▶ Listed entries
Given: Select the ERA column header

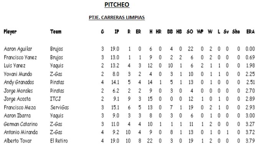Looking at the screenshot, I should coord(251,32).
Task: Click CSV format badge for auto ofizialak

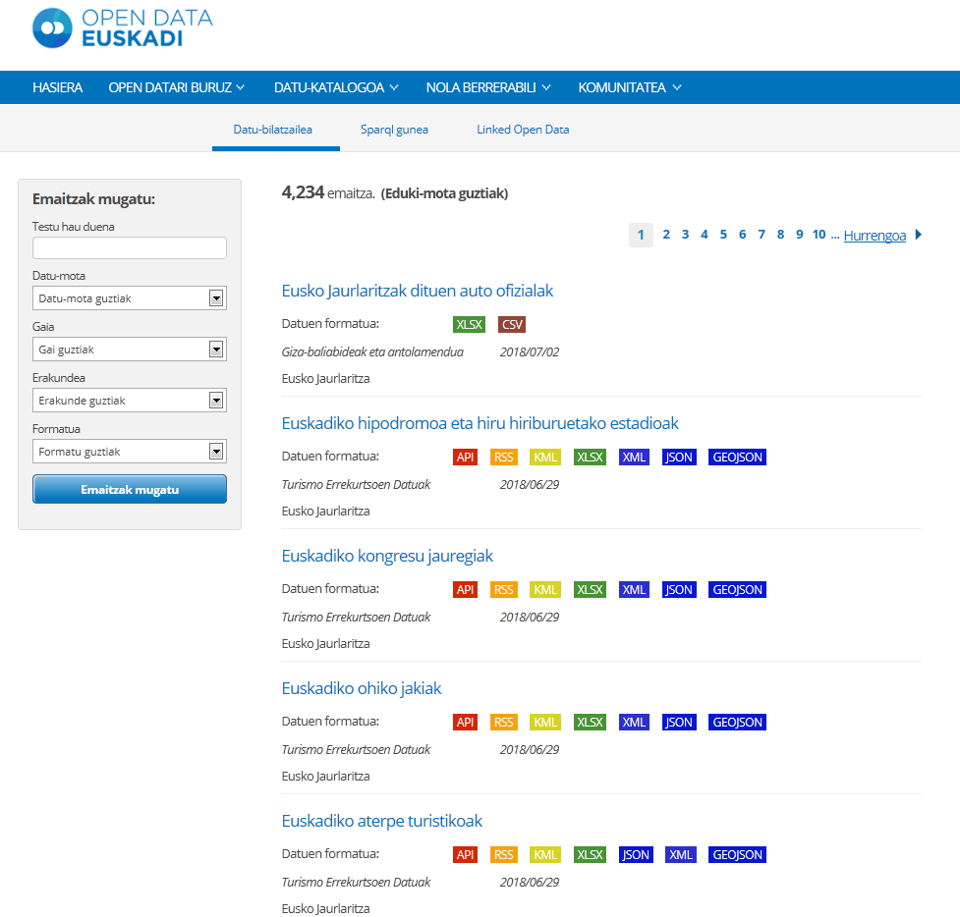Action: [512, 325]
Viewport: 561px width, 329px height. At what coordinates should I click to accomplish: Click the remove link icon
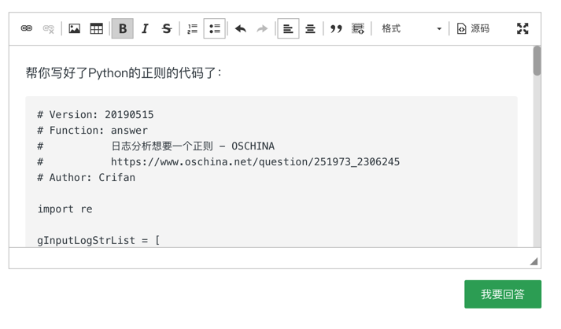click(x=49, y=29)
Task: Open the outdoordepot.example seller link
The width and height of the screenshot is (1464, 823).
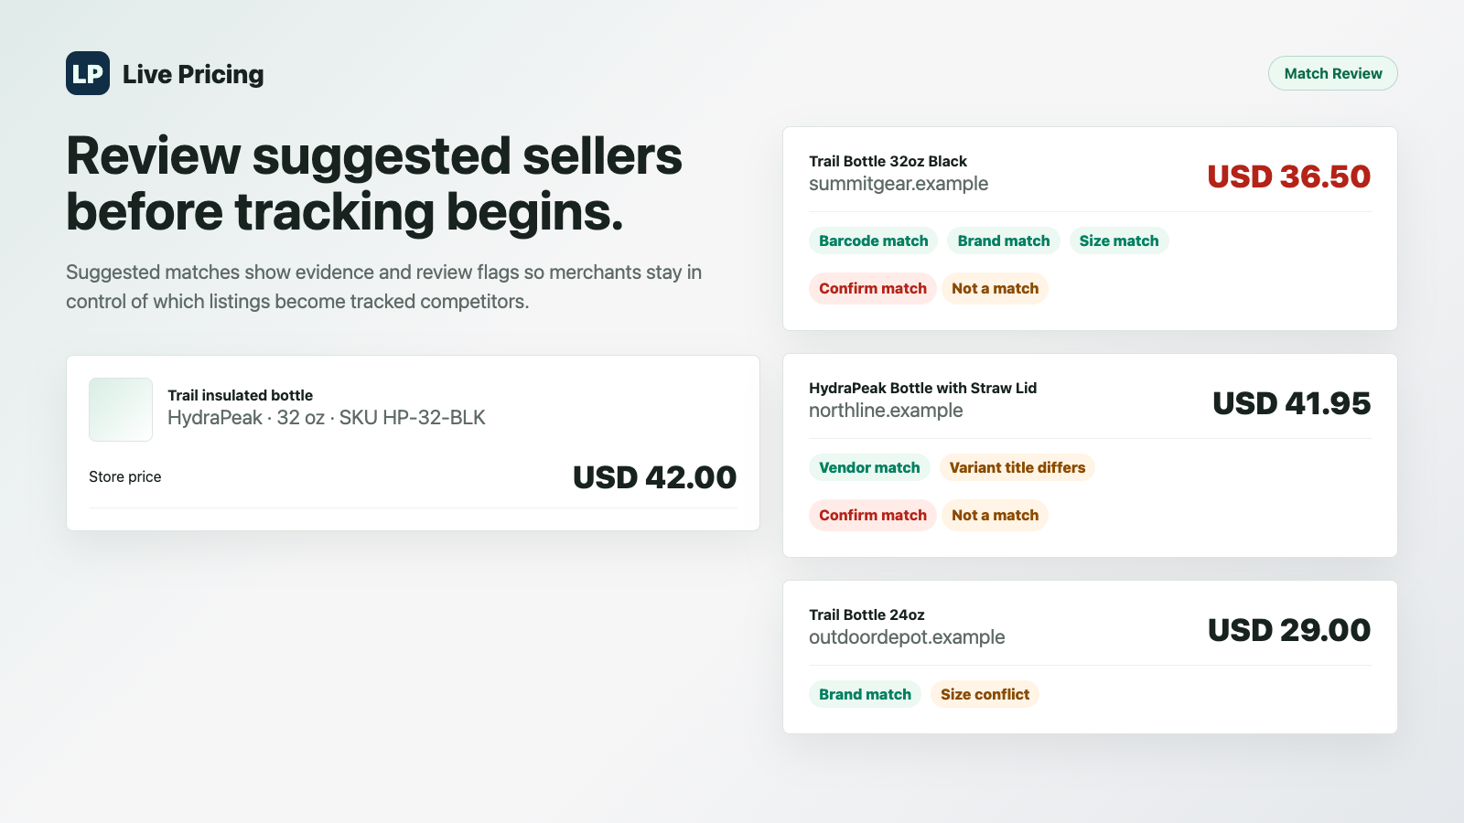Action: pyautogui.click(x=907, y=637)
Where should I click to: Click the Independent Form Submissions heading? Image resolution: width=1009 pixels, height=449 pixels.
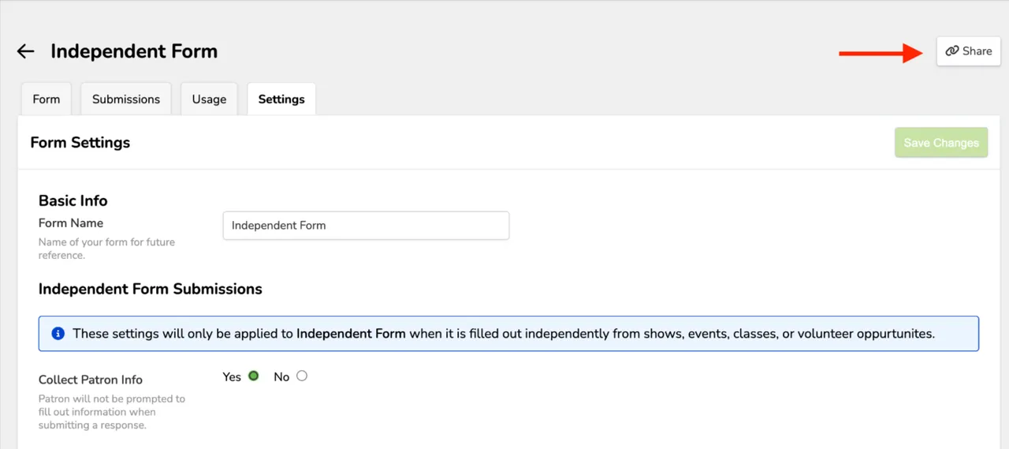pyautogui.click(x=151, y=289)
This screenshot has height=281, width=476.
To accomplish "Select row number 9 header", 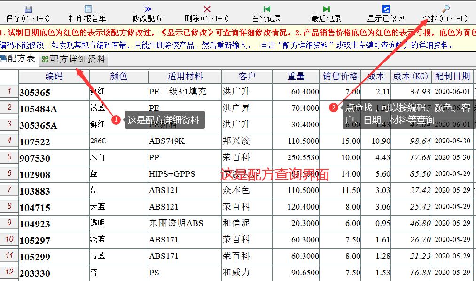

▶ Exercise requirements
Each line from the one that contains "Viewport: 561px width, 329px" to the end of the listing must be quoted exactly; no other line and no picture belongs in the copy.

▶ Exercise answer
Viewport: 561px width, 329px height. At what coordinates should I click to accomplish: Click the remove link icon
click(x=49, y=29)
Task: Open the outdoordepot.example seller link
The width and height of the screenshot is (1464, 823).
Action: pyautogui.click(x=907, y=637)
Where should I click to: Click the Independent Form Submissions heading? Image resolution: width=1009 pixels, height=449 pixels.
pyautogui.click(x=151, y=289)
This screenshot has height=281, width=476.
To accomplish "Select row number 9 header", 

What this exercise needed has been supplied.